EXTRAIT:
+-------+
Cette dimension militaire, on la retrouve d’ailleurs jusque sous les grands tivolis aux nuances kaki de l’armée, là où sont dispensés les massages gracieusement proposés par l’Institut de formation aux professions sanitaires et sociales. Ambiance tout aussi spartiate sous la douche : une eau frisquette qui s’écoule dans des sanitaires de fortune, faits d’une immense bâche en guise de mur, maintenue par quelques mâts. Le charme de la Transcal’, c’est ça aussi.
Coutume. Il est temps pour Oua Tom, tribu décidément très courtisée par l’événement – elle en a été l’hôte à deux reprises en 1995 et 2005 – d’afficher son hospitalité. L’incontournable coutume d’accueil se déroule au terme de cette première journée, à 17 heures sur l’aire d’arrivée. Choix controversé, l’organisation a, cette année, décidé de s’implanter sur un seul site, rompant avec la tradition originelle qui était de traverser la Chaîne d’une côte à l’autre. De fait, la cérémonie coutumière, habituel coup d’envoi de la Transcal’ le vendredi soir, a pu être repoussée de 24 heures. « Tout simplement pour qu’elle puisse se dérouler devant davantage de personnes », pointe Christian Pérez, président de Défi Santé, l’association organisatrice, et exceptionnellement directeur de course sur cette 22e édition. En cette fin de samedi, la caravane de la Transcal’ double effectivement sa population à l’approche des multiples courses du lendemain.
+-------+
[Enregistrements du jeu de données]
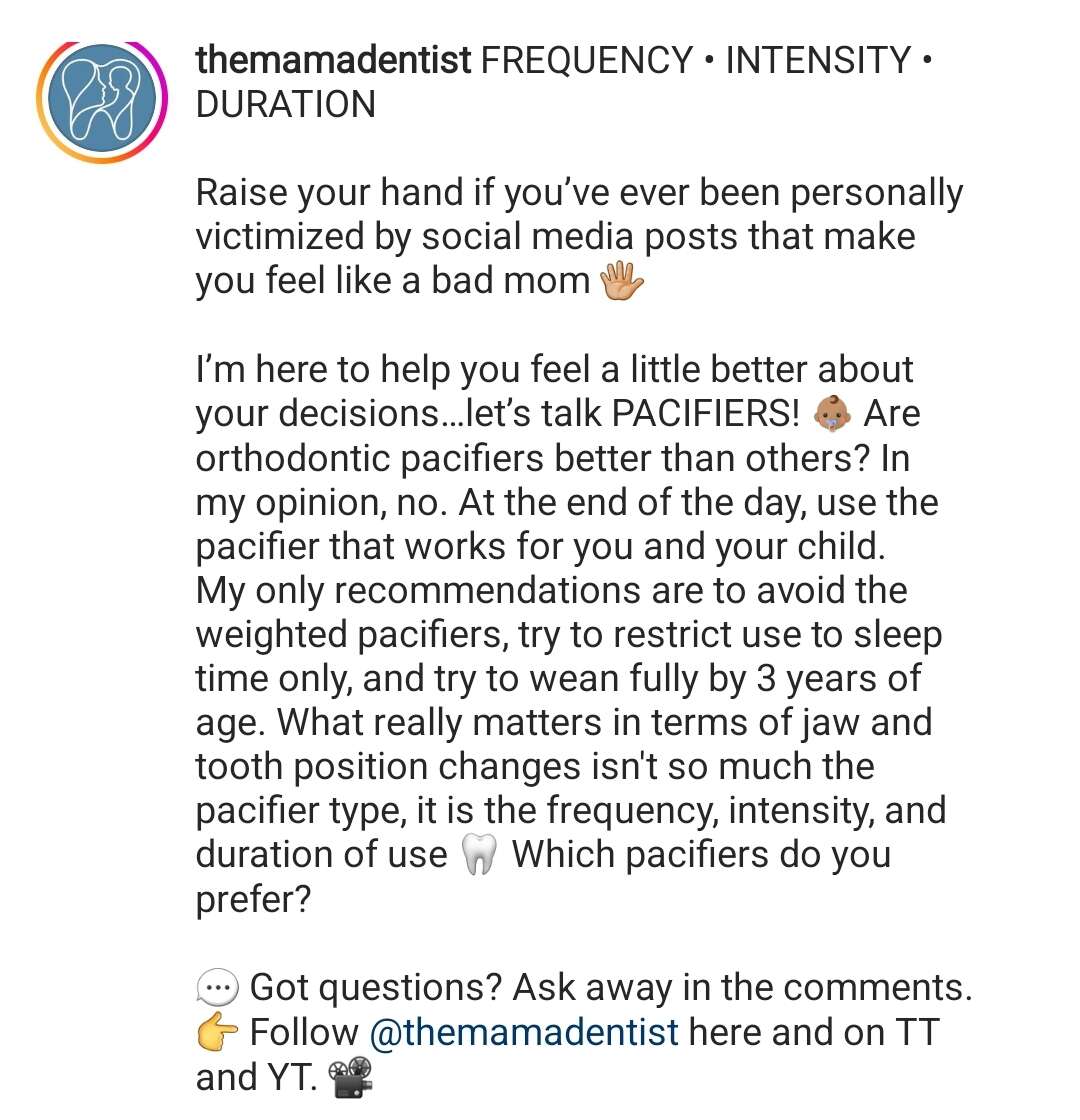Viewport: 1080px width, 1120px height.
Task: Click the word 'INTENSITY' in the caption heading
Action: tap(818, 60)
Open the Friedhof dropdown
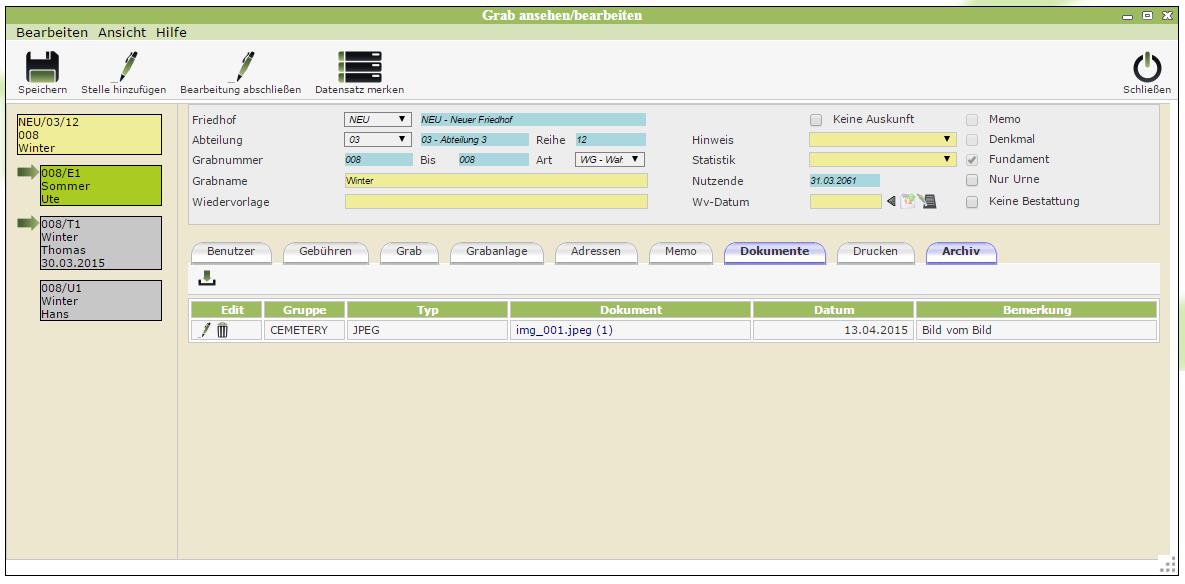The height and width of the screenshot is (584, 1185). 377,120
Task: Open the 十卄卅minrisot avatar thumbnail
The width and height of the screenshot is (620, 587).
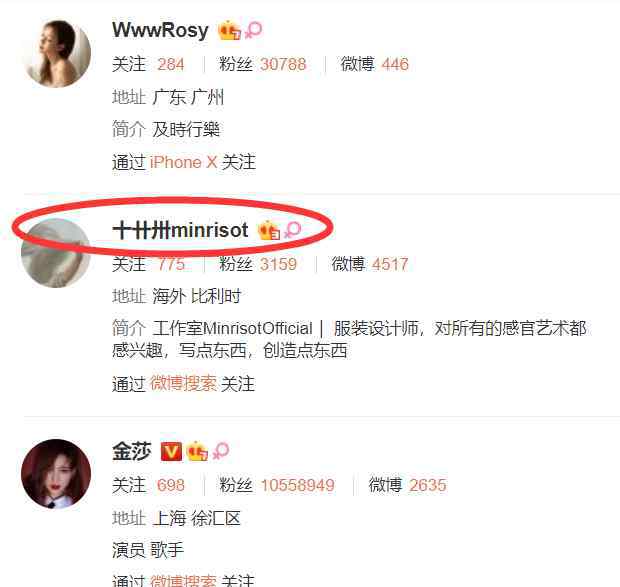Action: [56, 253]
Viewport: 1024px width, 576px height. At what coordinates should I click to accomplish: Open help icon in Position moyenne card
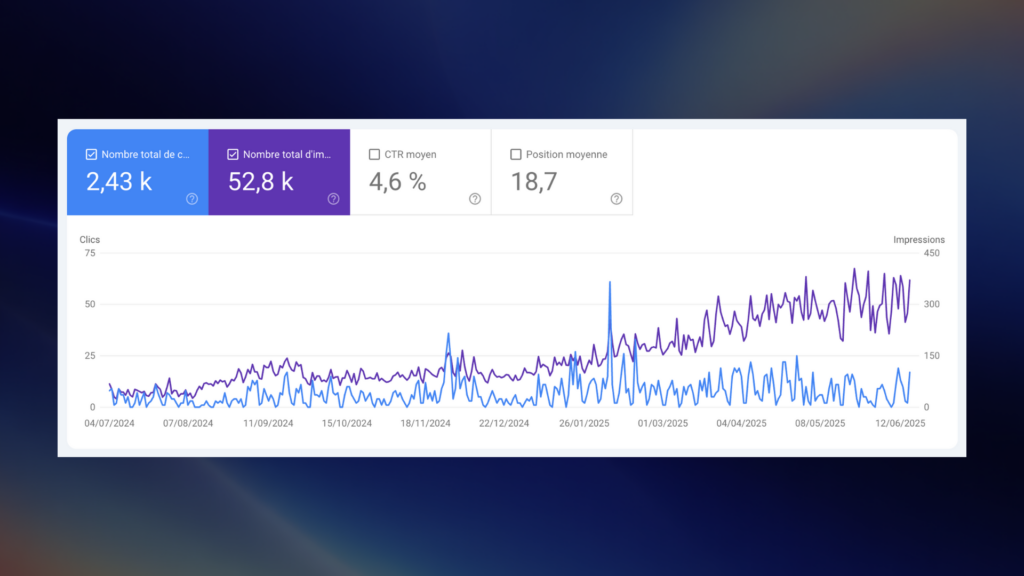point(616,199)
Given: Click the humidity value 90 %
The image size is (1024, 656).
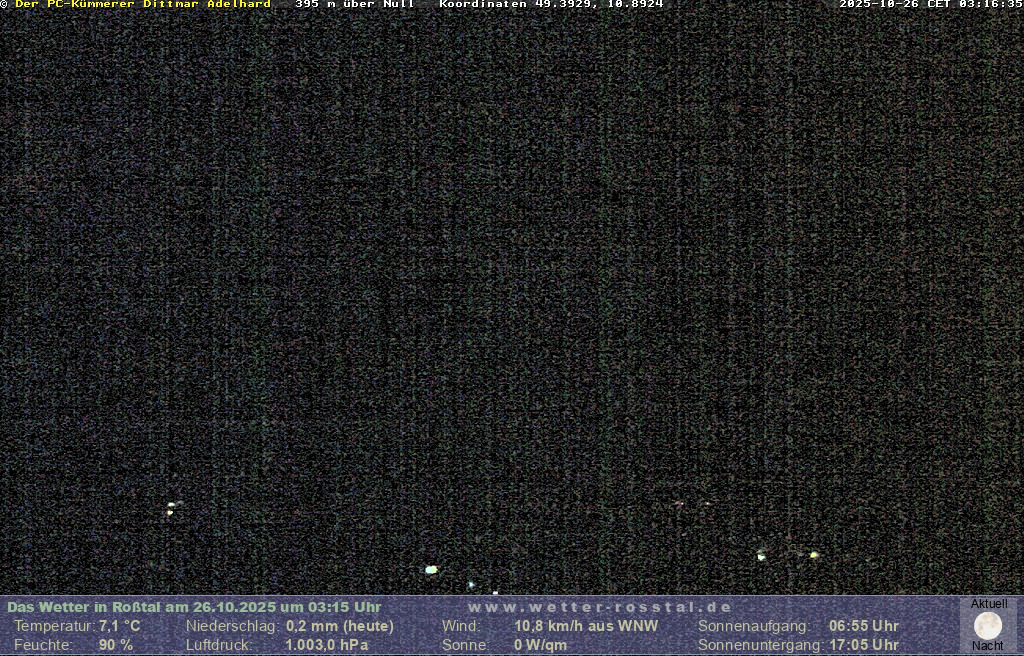Looking at the screenshot, I should [115, 645].
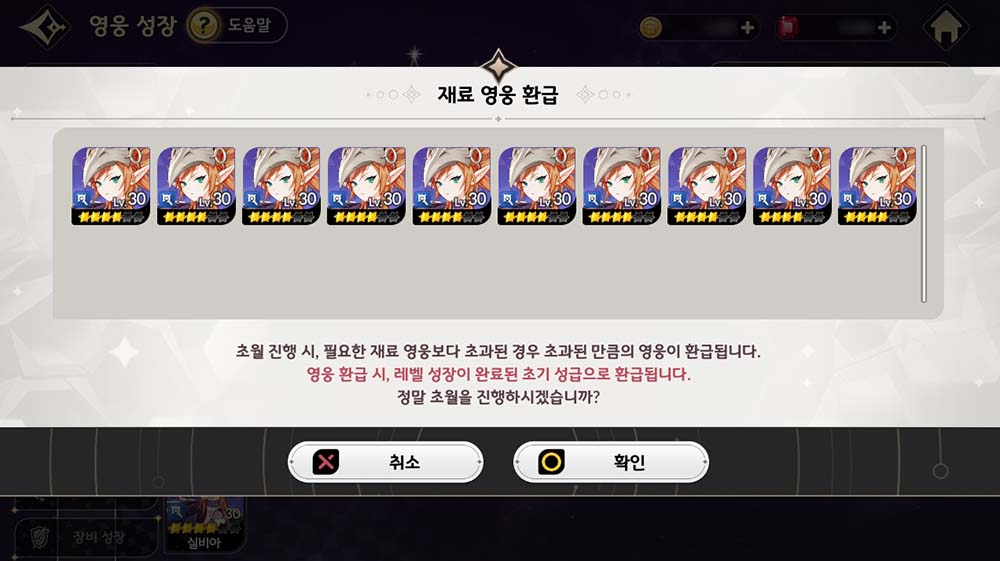Select the fifth refunded hero portrait

point(452,186)

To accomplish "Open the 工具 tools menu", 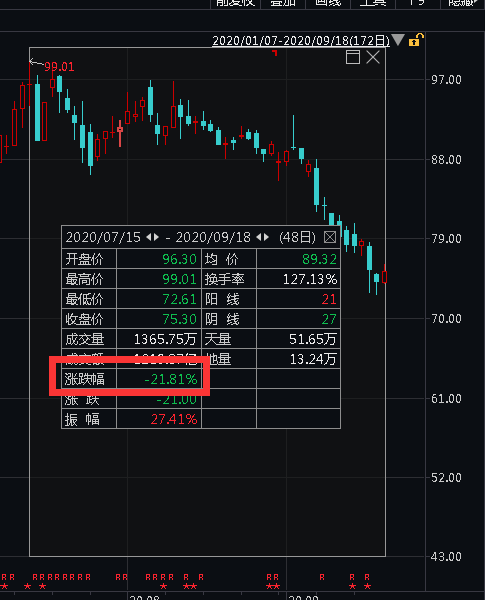I will pos(373,3).
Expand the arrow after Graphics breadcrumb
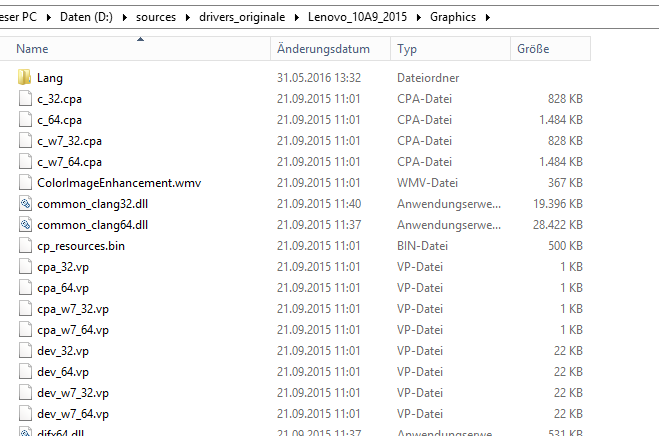 [487, 17]
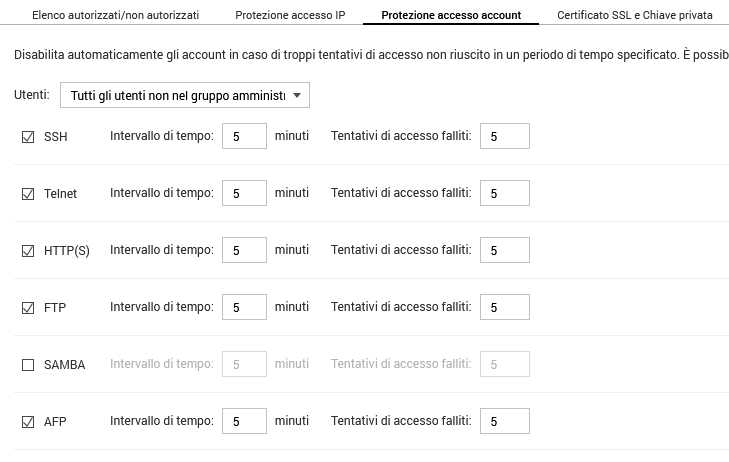Viewport: 729px width, 462px height.
Task: Go to Certificato SSL e Chiave privata tab
Action: (x=635, y=16)
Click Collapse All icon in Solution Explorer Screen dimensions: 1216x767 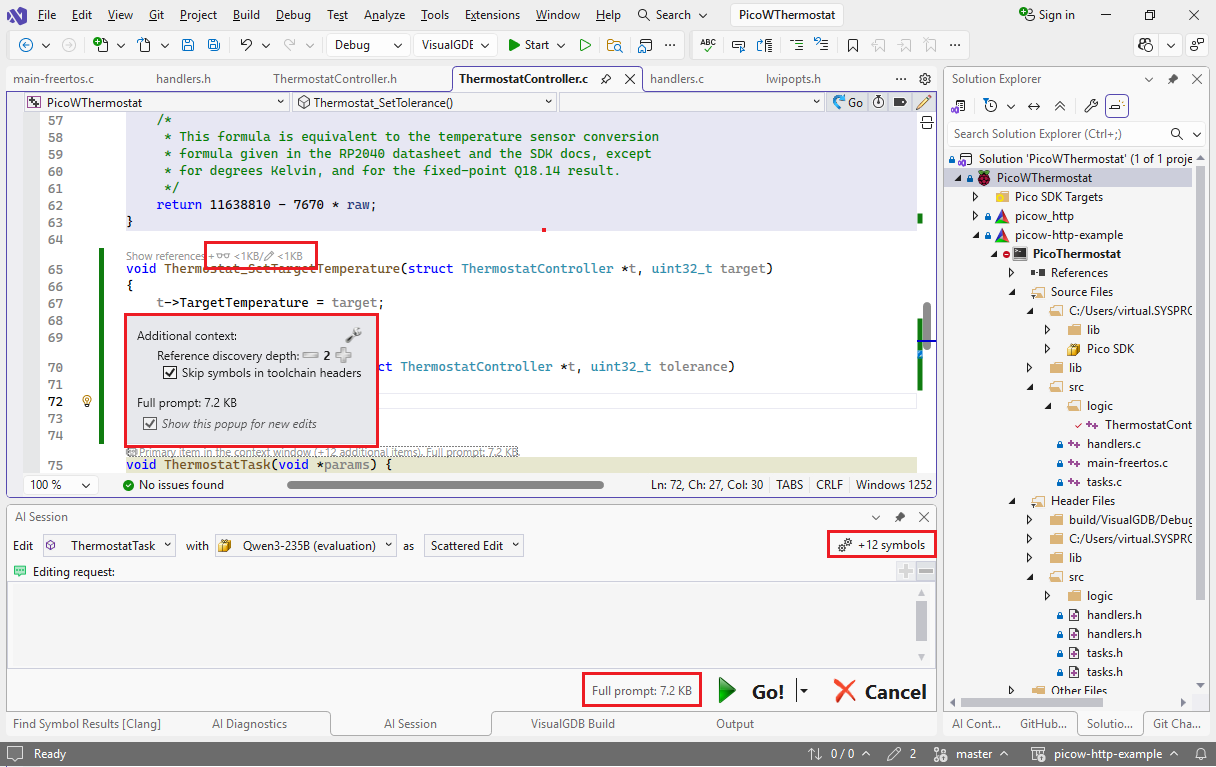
+-------+
CONSIGNES:
#1 Relevez tous les nombres écrits en chiffres dans l'extrait sur la Transcal'.
#2 D'après l'extrait sur la Transcal', à quelle heure et à quel endroit se déroule la coutume d'accueil ?
#3 Poursuivez l'extrait sur la Transcal' à partir de sa dernière phrase.
Les items ne jouent aucun rôle ici.

CORRIGÉ:
#1 1995, 2005, 17 (heures), 24 (heures), 22e

#2 À 17 heures, sur l'aire d'arrivée.

#3
Le village grossit à vue d’œil et l’ambiance s’allège encore : le plus dur est passé pour les engagés aux deux journées de course, et les “recrues” investissant les lieux avant les épreuves réduites ne sont pas habitées par cette même boule au ventre qu’ont pu ressentir certains participants la veille.
Puis rebelote : coucher prématuré, nuit courte et réveil matinal. Le dimanche, 7 heures, est donné le départ le plus massif du week-end. Six cents Transcalédoniens et “Trans-découvreurs” partent labourer 23 kilomètres de sentiers, pimentés de quelque 1 580 mètres de dénivelé cumulés. Rebelote encore : les abandons se succèdent, forcément. Et tandis que les vainqueurs lèvent les bras, que les valeureux athlètes handisport ponctuent de leur gaieté les arrivées sur site, et que les photos souvenir commencent à fuser, derrière, ça pousse toujours, et pour quelques heures encore. Les derniers, comme la veille, couperont la ligne d’arrivée tard dans l’après-midi. Une rapide opération à la calculette nous livre le verdict : ceux-ci, en un week-end, se seront offert une randonnée de plus de 19 heures.
Première certitude, ce sont les 4 et 5 juillet prochain que se tiendra la 23e Transcalédonienne. Deuxième et dernière certitude, c’est en province Nord qu’y sera dessiné le parcours. Pour le reste, tout se décidera au cours des mois précédant l’événement. Les neuf derniers mois plus précisément, l’organisateur en chef Christian Pérez se plaisant d’ailleurs à comparer la durée de conception d’une Transcal’ à celle « de la gestation d’un enfant ». Octobre marque donc l’entame des travaux pour l’association Défi Santé. Le choix du / des site(s) y est défini. Novembre, ensuite, voit les premières prospections auprès des tribus, municipalités et propriétaires terriens être opérées. Obtenir tous les accords et élaborer le tracé de course constitue ensuite l’étape la plus complexe. Ce n’est d’ailleurs qu’à la fin du mois de mars que le parcours définitif doit être acté. La campagne de médiatisation de l’événement peut alors débuter, début avril. Il reste alors trois mois aux Calédoniens pour se convaincre et se motiver à aller déposer leurs bulletins d’inscription.